TASK OBJECTIVE: Wherever the string "marker" appears in the entries below, return the line that holds it.

===============

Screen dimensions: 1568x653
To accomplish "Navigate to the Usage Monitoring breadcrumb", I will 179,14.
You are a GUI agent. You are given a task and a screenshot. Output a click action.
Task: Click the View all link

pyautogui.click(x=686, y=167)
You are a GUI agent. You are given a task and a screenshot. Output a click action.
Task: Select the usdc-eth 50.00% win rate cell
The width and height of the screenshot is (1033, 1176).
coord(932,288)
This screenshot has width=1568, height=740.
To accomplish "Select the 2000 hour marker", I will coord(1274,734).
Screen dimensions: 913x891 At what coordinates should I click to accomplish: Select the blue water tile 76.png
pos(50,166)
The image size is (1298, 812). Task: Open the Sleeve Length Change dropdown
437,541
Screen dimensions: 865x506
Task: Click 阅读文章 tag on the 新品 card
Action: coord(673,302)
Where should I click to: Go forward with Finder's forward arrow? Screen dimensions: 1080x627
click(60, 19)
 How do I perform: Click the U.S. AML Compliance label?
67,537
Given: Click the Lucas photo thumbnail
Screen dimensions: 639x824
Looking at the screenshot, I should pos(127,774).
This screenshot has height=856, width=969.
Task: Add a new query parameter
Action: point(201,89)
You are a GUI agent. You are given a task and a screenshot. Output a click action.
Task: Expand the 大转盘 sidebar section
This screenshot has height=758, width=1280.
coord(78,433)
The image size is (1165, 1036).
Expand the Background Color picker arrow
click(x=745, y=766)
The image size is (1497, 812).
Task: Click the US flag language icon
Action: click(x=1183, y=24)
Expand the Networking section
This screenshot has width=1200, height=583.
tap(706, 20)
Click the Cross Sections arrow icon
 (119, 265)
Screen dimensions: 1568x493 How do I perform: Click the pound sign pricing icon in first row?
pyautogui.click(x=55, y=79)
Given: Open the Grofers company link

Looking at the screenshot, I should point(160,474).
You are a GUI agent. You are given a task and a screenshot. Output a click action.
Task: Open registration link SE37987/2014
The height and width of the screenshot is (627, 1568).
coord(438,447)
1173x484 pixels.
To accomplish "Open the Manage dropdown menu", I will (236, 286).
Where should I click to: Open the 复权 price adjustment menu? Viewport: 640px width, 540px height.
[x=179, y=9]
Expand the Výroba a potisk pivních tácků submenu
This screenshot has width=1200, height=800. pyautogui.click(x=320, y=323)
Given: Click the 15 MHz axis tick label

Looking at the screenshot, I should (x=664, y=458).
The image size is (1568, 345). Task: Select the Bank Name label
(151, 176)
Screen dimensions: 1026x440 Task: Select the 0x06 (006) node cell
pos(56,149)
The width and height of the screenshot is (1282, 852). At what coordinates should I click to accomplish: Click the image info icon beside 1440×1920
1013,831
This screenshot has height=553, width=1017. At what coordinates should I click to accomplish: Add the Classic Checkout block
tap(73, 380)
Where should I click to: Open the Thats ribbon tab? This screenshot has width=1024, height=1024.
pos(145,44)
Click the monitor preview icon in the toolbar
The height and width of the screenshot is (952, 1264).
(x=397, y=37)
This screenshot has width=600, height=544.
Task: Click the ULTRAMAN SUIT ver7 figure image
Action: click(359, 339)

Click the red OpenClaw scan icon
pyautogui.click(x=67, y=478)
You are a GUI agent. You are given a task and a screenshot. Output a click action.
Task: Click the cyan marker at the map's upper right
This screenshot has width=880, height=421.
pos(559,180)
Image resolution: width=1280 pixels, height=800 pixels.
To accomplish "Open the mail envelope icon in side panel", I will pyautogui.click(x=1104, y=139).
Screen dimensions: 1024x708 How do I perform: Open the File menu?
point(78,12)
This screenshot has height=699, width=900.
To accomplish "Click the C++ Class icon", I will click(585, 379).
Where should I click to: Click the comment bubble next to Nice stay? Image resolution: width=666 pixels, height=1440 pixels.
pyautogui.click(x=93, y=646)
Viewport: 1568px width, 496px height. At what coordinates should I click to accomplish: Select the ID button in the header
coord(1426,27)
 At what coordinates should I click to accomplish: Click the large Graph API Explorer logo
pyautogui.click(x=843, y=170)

===============

TASK RESULT:
To accomplish "Select the 2000 hour marker", I will coord(1274,734).
Task: Click the cyan marker at the map's upper right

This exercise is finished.